We can use crsctl commands as follows to enable and disable the startup of the Oracle Clusterware daemons. Run the following command to enable startup for all of the Oracle Clusterware daemons:
crsctl enable crs
Run the following command to disable the startup of all of the Oracle Clusterware daemons:
crsctl disable crs
Indeed... Oracle Document told me like that. But How can I know enable/disable startup status for all of the Oracle Clusterware daemons now?
I know... someone don't need to know because they can run "crsctl enable/disable crs" again and again.
Oracle has scls_scr directory at /etc/oracle path. We can check about enable/disable startup status of the Oracle Clusterware daemons at crsstart file in /etc/oracle/scls_scr/<hostname>/root/ path.
really? example:
root@rac1# cat /etc/oracle/scls_scr/rac1/root/crsstart
enable
root@rac1# cd CRS_HOME/bin
root@rac1# ./crsctl disable crs
root@rac1# cat /etc/oracle/scls_scr/rac1/root/crsstart
disable
after disabled by "crsctl disable crs", crsstart file was changed be "disable"

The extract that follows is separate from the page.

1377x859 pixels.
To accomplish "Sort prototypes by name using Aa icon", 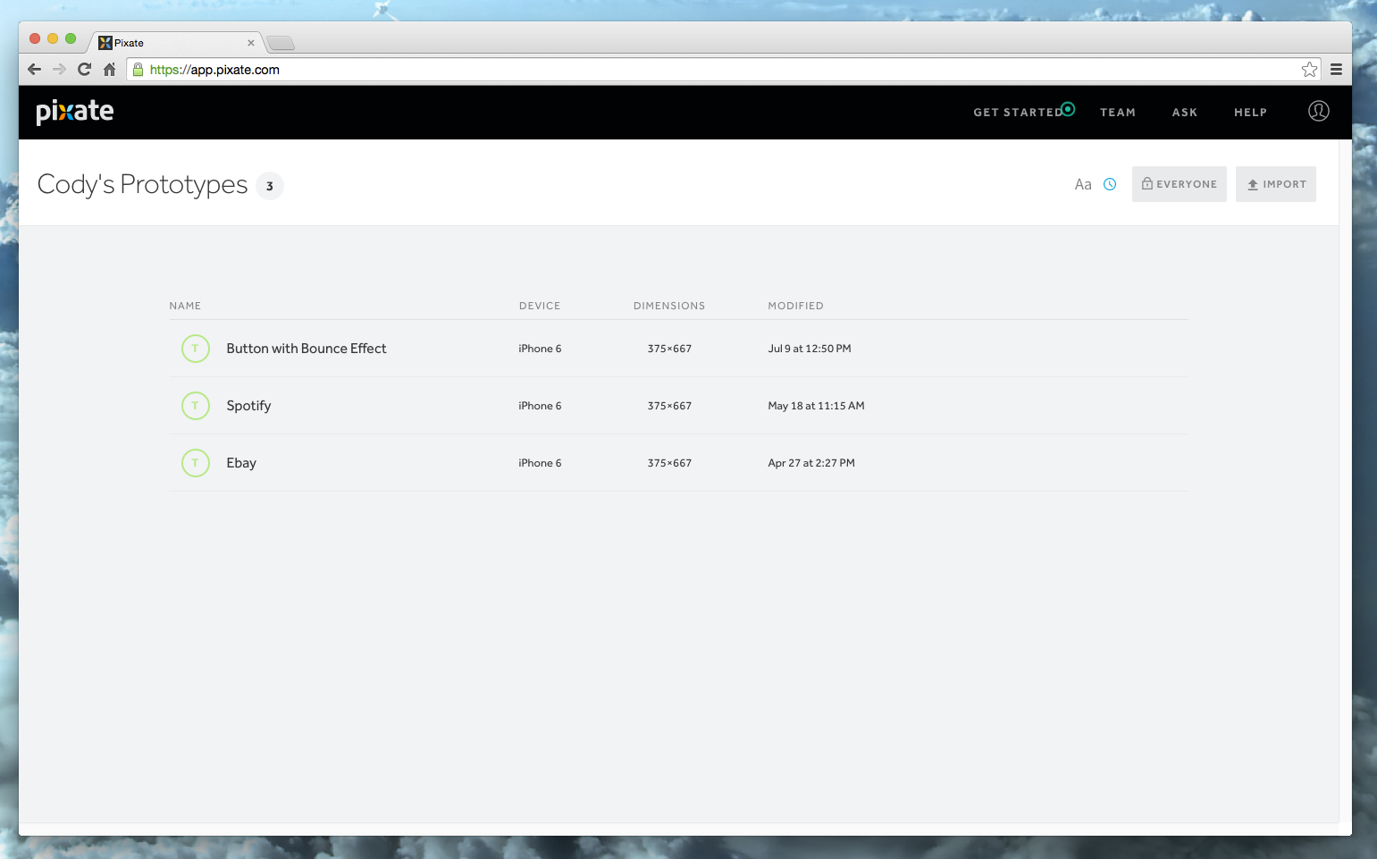I will point(1082,184).
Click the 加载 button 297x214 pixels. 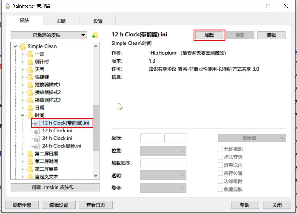(x=209, y=35)
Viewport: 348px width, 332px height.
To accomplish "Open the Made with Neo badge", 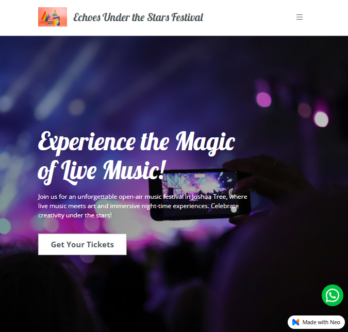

root@rac1# ./crsctl enable crs
root@rac1# cat /etc/oracle/scls_scr/rac1/root/crsstart
enable
after enabled by "crsctl enable crs", crsstart file was changed be "enable"
that justs idea ;)
2 comments:
Great article and explanation - helped us troubleshoot why clusterware would not automatically restart on 1 of 3 database servers.
Excellent! Very good explanation on the topic.